Duerers Haende
»Das ist ja hochinteressant, was du alles herausgefunden hast. Und das in so kurzer Zeit.«
Sie blickte auf Eva Brunner, die ihren Kollegen bewundernd und mit offenem Mund anstarrte. Erst da, bei diesem fassungslosen Blick voller Hochachtung, gewann ihre Spottlust die Oberhand und machte sich sogleich in zwei, zugegeben, gehässigen, aber letztendlich aus pädagogischen Gründen gestellten Fragen Luft: »Aber hast du bei all deinen geheimnisvollen historischen Verbindungen nicht eine entscheidende vergessen? Und zwar die zwischen Theologie und Kunstgeschichte?«
»Hä? Wieso?«
»Aber Heinrich, das liegt doch nun wirklich auf der Hand. Stehen die zum Gebet gefalteten Hände«, sie gab sich Mühe, nicht allzu ironisch zu klingen, »denn nicht auch für den ersten Teil der klerikalen Aufforderung ›Ora et labora‹? Das würde doch sehr gut in deine Mittlertheorie passen; der Mörder als Herr über Leben und Tod sorgt für das Seelenheil des Toten, indem er ihn mit betenden Händen dem Himmel übergibt.« Um Heinrich dabei nicht anschauen zu müssen, kritzelte sie auf den vor ihr liegenden Zettel »Bete und arbeite!«.
Zu ihrem Erstaunen applaudierte Heinrich ihrer Spinnerei. »Ganz genau, so ist es.« Er klang ernst. »Diesen Aspekt hätte ich schon noch erwähnt, aber ich sollte mich ja kurz halten.«
Auch bei Eva Brunner lief ihr gut gemeinter pädagogischer Ansatz ins Leere. Die Anwärterin rief begeistert aus: »Toll, worauf Sie alles kommen! Mir wäre das nicht eingefallen. Ein Ritualmord! Eine Tat voller Mythen und geheimnisvoller Andeutungen.
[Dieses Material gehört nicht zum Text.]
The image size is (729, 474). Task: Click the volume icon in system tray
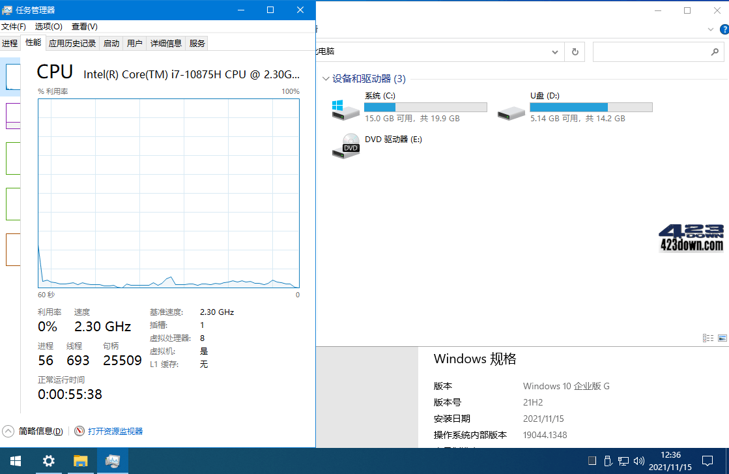638,461
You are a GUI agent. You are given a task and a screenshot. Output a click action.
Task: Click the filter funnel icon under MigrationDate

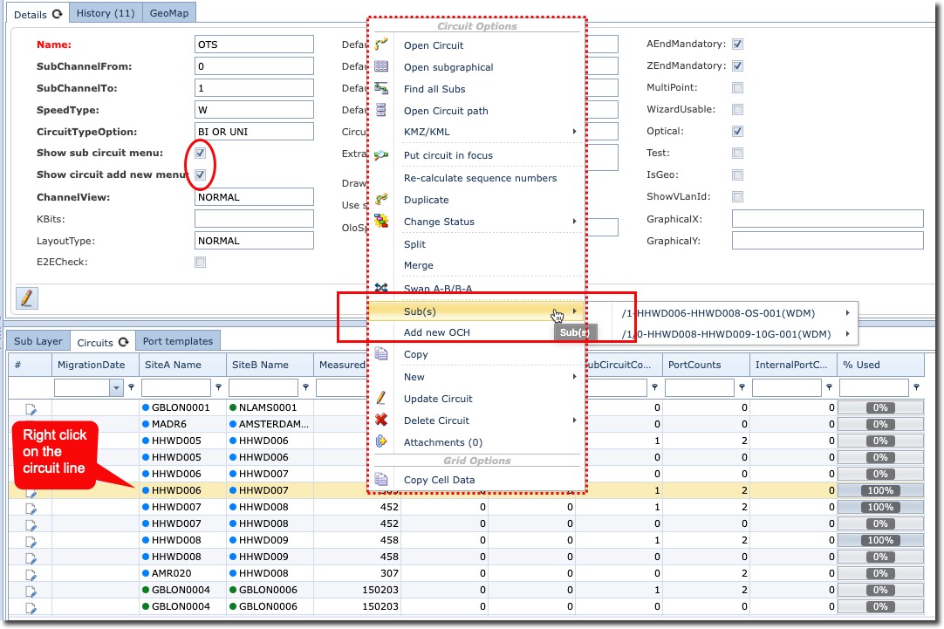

Und wenn wir diese richtig deuten, dann haben wir den Code des Mörders geknackt. Also brauchen wir erst gar nicht nach einem Motiv zu suchen, weil diese Psychopathen ja ohne Motiv morden, nur aus der blanken Mordlust heraus.«
Jetzt musste sie augenblicklich die Handbremse ziehen, bevor Heinrichs plus ihre eigenen Hirngespinste neue, noch absurdere und peinlichere zu gebären drohten. »Quatsch. Das war kein Ritualmord.«
Jedes Verbrechen folgte einem Schema, einer Art Planmäßigkeit oder Vernunft, das wusste sie aus langjähriger Erfahrung. Diese Planmäßigkeit galt es zu finden. Nicht irgendwelche Mythen zu ergründen oder an Signaturen herumzudeuteln.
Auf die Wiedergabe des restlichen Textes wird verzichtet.